Knowledge Devotion does not specify weapon damage. You can KnowDev your breath weapon.

Toliudar
2013-09-19, 09:00 AM
Seriously? So if I do, say, constitution DAMAGE with a poison, I get to add my knowledge devotion to that? Because it doesn't specify hit point damage either.

Phelix-Mu
2013-09-19, 11:12 AM
Knowledge Devotion does not specify weapon damage. You can KnowDev your breath weapon.


Seriously? So if I do, say, constitution DAMAGE with a poison, I get to add my knowledge devotion to that? Because it doesn't specify hit point damage either.

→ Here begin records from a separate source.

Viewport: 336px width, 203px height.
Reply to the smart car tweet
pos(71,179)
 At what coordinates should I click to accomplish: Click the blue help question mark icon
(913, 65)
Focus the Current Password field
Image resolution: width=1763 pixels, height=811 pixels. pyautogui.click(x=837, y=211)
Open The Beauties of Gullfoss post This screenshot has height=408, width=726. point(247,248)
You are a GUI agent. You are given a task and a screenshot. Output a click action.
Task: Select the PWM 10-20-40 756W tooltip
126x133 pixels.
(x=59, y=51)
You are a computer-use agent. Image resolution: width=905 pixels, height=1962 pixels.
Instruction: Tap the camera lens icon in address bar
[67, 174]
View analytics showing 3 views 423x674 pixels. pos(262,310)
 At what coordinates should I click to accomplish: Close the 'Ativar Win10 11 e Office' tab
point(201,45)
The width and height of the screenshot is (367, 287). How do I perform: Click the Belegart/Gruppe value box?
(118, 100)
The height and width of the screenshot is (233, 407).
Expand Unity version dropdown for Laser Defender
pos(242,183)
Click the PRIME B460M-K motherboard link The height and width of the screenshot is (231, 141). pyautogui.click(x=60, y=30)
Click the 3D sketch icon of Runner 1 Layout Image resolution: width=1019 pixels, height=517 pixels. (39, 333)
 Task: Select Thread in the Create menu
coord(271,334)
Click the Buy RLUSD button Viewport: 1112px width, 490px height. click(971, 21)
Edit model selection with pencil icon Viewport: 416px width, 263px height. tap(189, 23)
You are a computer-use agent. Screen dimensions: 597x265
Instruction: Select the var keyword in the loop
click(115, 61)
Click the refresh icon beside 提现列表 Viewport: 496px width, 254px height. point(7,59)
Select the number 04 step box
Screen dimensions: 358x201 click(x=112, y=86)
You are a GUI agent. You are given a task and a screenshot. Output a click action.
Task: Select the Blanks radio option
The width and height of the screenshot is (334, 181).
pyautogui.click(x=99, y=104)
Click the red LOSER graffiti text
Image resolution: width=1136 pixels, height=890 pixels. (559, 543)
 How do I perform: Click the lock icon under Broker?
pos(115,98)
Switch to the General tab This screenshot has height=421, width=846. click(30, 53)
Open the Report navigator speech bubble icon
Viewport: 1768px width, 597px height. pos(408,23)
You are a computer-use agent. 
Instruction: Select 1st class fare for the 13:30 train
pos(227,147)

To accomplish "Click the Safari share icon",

Hmm, as DM, I'd allow any source of HP damage to benefit; spells, Su, any kind of weapon damage in which there is a roll involved that is going to cause hp damage. But I think the RAW is pretty slim here. If the DM feels that references to "damage" always include "ability damage," then that is a pretty big boost in effectiveness, and would work as Toliudar suggests.

Any source of hp damage will be modestly improved by Knowledge Devotion. But +5 points of Con damage, as Toliudar points out, would be incredibly more useful (and potentially game breaking with certain spells....Knowledge Devotion shivering touch).

Fax Celestis
2013-09-19, 11:27 AM
Seriously? So if I do, say, constitution DAMAGE with a poison, I get to add my knowledge devotion to that? Because it doesn't specify hit point damage either.

Theoretically, you could.

I would just expect the DM to cast hail of DMGs on you.

However, precedent set from the Weaponlike Spells sidebar demonstrates that bonus damage for a spell or effect that deals non-hit-point damage inflicts negative energy damage as its additional damage. Poison isn't necessarily a spell, nor is it a case where the player should really be able to add bonus damage (since the poison is an effect that is applied by the player, and the poisoned effect carries its own conditions set by the poison itself (since individual poisons set their DCs and damage off of the kind of poison you have, independent of the player wielding it)), but I think it fits precedent-wise.

So yes, the tl;dr for non-HP damage spells/effects with Knowledge Devotion would be to add negative energy damage.